El capital social del Racing se reparte en 7.340.540 acciones. Esos títulos pertenecen a 5.265 accionistas. Ellos -todos- son los auténticos dueños de la sociedad anónima deportiva Real Racing Club. Pero no todos cuentan con el mismo 'pedazo' de club. Nada más lejos de la realidad. La idea de 'atomización' que, en su momento, se utilizó como cruzada para captar abonados y con el objetivo de que el club fuera de lo que se entendía tradicionalmente como socios, se quedó en una utopía. Porque de esos 5.265 racinguistas, uno solo posee el 99,89 por ciento del capital. Western Gulf Advisory Sport -la empresa con la que Alí Syed compró el Racing- tiene 1.376.823 acciones.

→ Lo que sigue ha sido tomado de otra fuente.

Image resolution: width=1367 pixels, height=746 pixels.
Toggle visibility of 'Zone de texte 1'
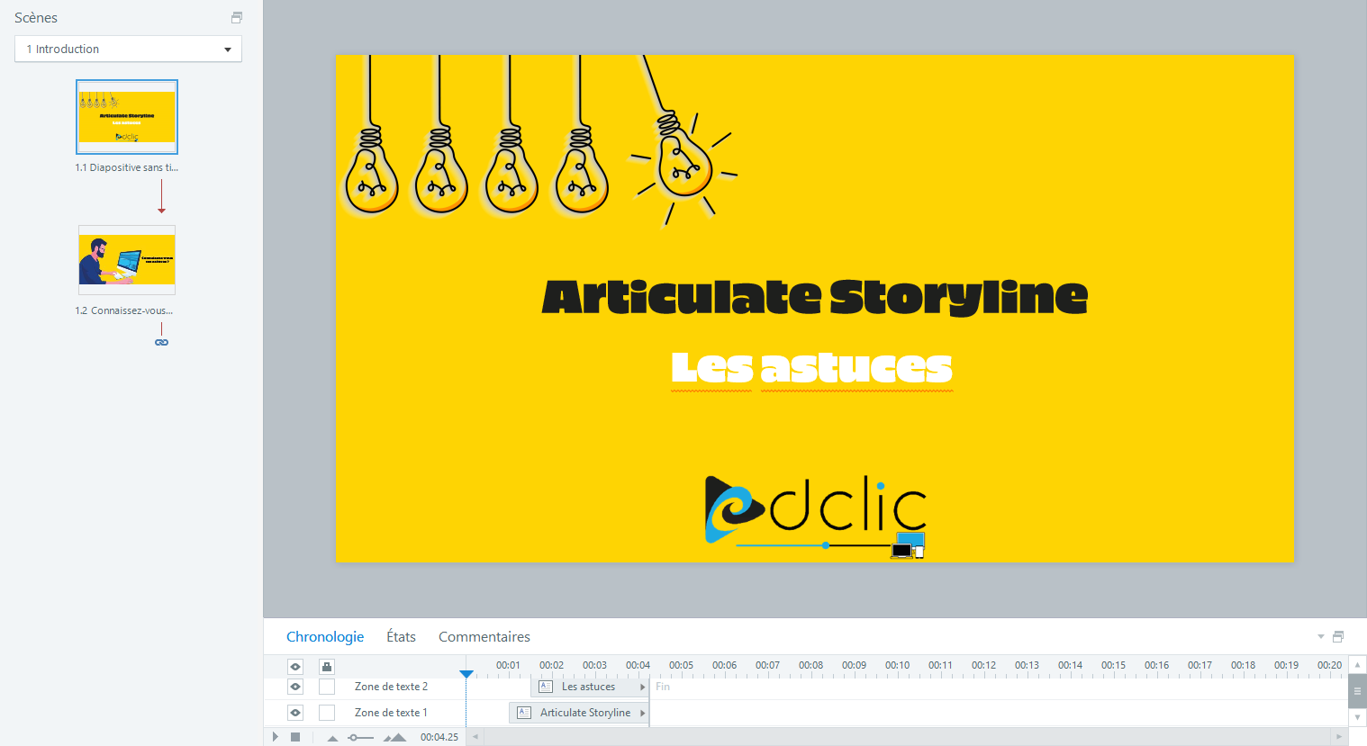tap(294, 712)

Los propios administradores concursales recogen en su informe (página 13) que, tras el empresario indio, «existe una multitud de pequeños socios que representan el 0,11% restante». «De entre los accionistas minoritarios -continúan-, destacan como socios más importantes: Leimarsport B.V., Cantur S.A., Norcasa del Norte S.A., Nugasa Norte S.A., Herederos de D. Francisco Reda Moreno, Dimitri Piterman y Milanendra Vikransingh». Esos son los siguientes en la lista y los que podrían presentarse a la Junta con más poder (siempre relativo a la escasa representación que ostentan).

El recuerdo de Piterman

De entre esos nombres, uno sobresale con fuerza. Piterman es, en la práctica, el segundo dueño del Racing. Controla sus acciones (exactamente 75.033, un 0,0054% del total), pero también las de su mujer (Milanendra) y las de la firma Leimarsport (0,017%). Norcasa es una promotora, constructora e inmobiliaria perteneciente al Grupo Urvasco, y Nugasa es la heredera de la participación que en su día tuvo el grupo de supermercados Lupa. Cantur, por su parte, es lo que queda de la participación del Gobierno de Cantabria, que ya ha mostrado su disposición a «apoyar», pero no a «inmiscuirse».

Es la descripción del panorama accionarial, del escenario en el que debe resolverse el futuro del Racing. Estos son los datos previos a la entrada del club en el proceso concursal y con una ampliación de capital no completada. En esa ampliación confiaban los dirigentes del Racing que acaban de dimitir (y también el Gobierno de Cantabria) para tratar de 'desatascar' el entramado jurídico del club respecto a la propiedad. Era la estrategia que Pernía ha defendido hasta el último minuto. A los grupos empresariales que mostraron interés se les ofreció la posibilidad de acceder a esa ampliación de capital (y a la posterior, que está aprobada, pero no iniciada) para, de esa forma, entrar en el accionariado y dejar en minoría a Alí y sin opciones a Montalvo (aunque recuperara sus acciones, ya no sería el principal propietario). Pero todos, atendiendo a la convulsión de la actualidad racinguista, dieron la 'espantada'. Ignacio Diego, presidente del Gobierno de Cantabria, lo desveló a este periódico hace justo una semana. Los tres grupos se echaron atrás. El viernes, el presidente concretó que «nadie quiere asumir» un compromiso en las actuales circunstancias.

Hacia la junta

Así las cosas, desde hoy (y al margen de los resultados deportivos), se inicia una carrera de apoyos y alianzas. Se abre el abanico de posibilidades, siempre que Alí no aparezca representado. La 'aventura' de Piterman tampoco parece muy probable. Salió de Vitoria aún peor que de Santander y, además, los administradores concursales ya han puesto sobre aviso a la jueza de lo mercantil. Desde el tribunal se tratará de evitar a toda costa (en los márgenes que les atribuye la Ley) la aparición de personajes con 'riesgo'. Podrían acceder a la presidencia, pero los administradores tienen capacidad para vaciar su cargo de funciones.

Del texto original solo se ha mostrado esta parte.